The following is an archived discussion of the DYK nomination of the article below. Please do not modify this page. Subsequent comments should be made on the appropriate discussion page (such as this nomination's talk page, the article's talk page or Wikipedia talk:Did you know), unless there is consensus to re-open the discussion at this page. No further edits should be made to this page.
Hi, I came by to promote this, but the hook is not interesting. Could you add something more hooky than a resume item? Thanks, Yoninah (talk) 01:10, 19 April 2020 (UTC)[reply]
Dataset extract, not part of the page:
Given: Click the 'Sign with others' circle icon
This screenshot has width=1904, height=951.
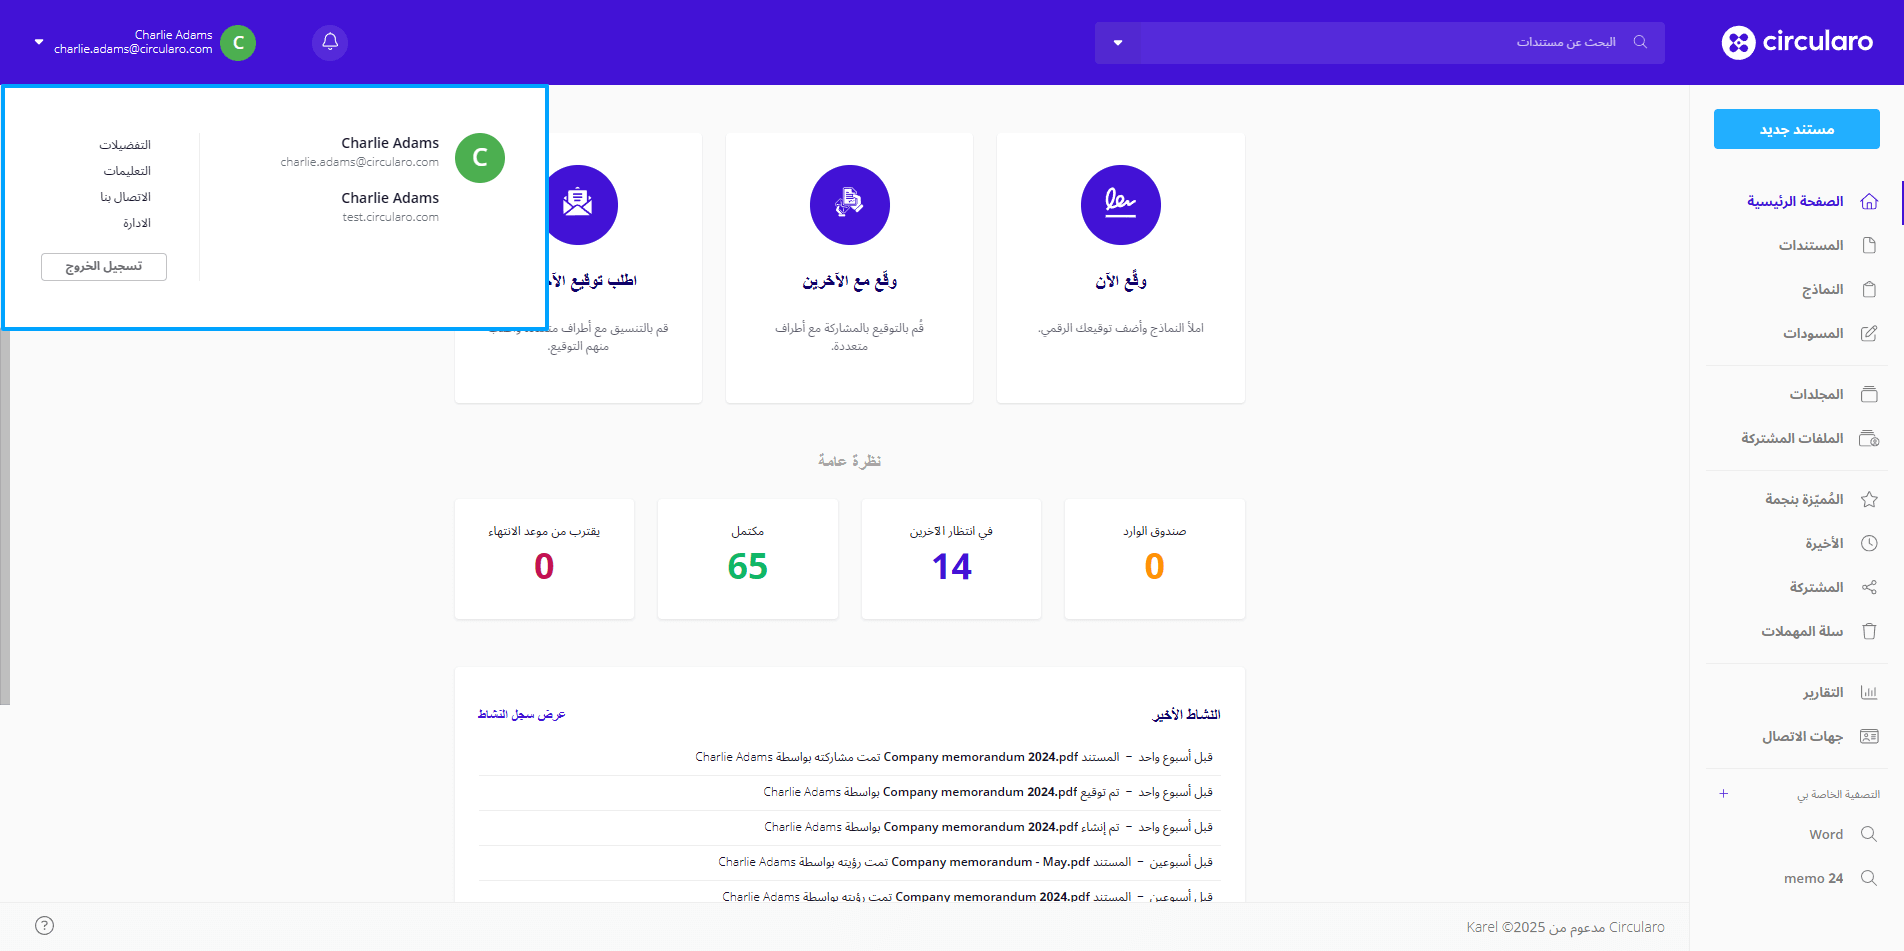Looking at the screenshot, I should [849, 205].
Second thought: we might say that he made it from butcher to minister of finance, but that could be misinterpreted, no? So I still think the simple fact would be the most decent way. --Gerda Arendt (talk) 05:51, 19 April 2020 (UTC)[reply]
Just a question: does taking the Master exam for butchery mean being a licensed butcher? If that were the case, a hook that went "that Michael Boddenberg, the Minister of Finance for the German state of Hesse, is a licensed butcher?" might work and be accurate. Narutolovehinata5tccsdnew10:45, 6 May 2020 (UTC)[reply]
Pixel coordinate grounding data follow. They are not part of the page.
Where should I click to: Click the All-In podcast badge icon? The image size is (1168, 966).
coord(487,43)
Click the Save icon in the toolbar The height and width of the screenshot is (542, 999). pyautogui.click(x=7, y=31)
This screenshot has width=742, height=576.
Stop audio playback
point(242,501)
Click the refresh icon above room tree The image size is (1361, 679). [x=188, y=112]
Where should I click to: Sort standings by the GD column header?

The German Meister is not equal to the English "master", so whatever we say might mislead those who think they know. Sorry. Meister means the certificate to train apprentices in whatever craft (Handwerk), see "The Master craftsman is the highest professional qualification in crafts and is a state-approved grade." - not to be confused with Masters exams. --Gerda Arendt (talk) 12:25, 6 May 2020 (UTC)[reply]
Little problem: #1 doesn't, saying discretely "private Fachschule" + the name (private trade school?), the other which specified it is a trade paper for butchers but no longer accessible without subscription, so I'm reluctant. --Gerda Arendt (talk) 07:05, 7 May 2020 (UTC)[reply]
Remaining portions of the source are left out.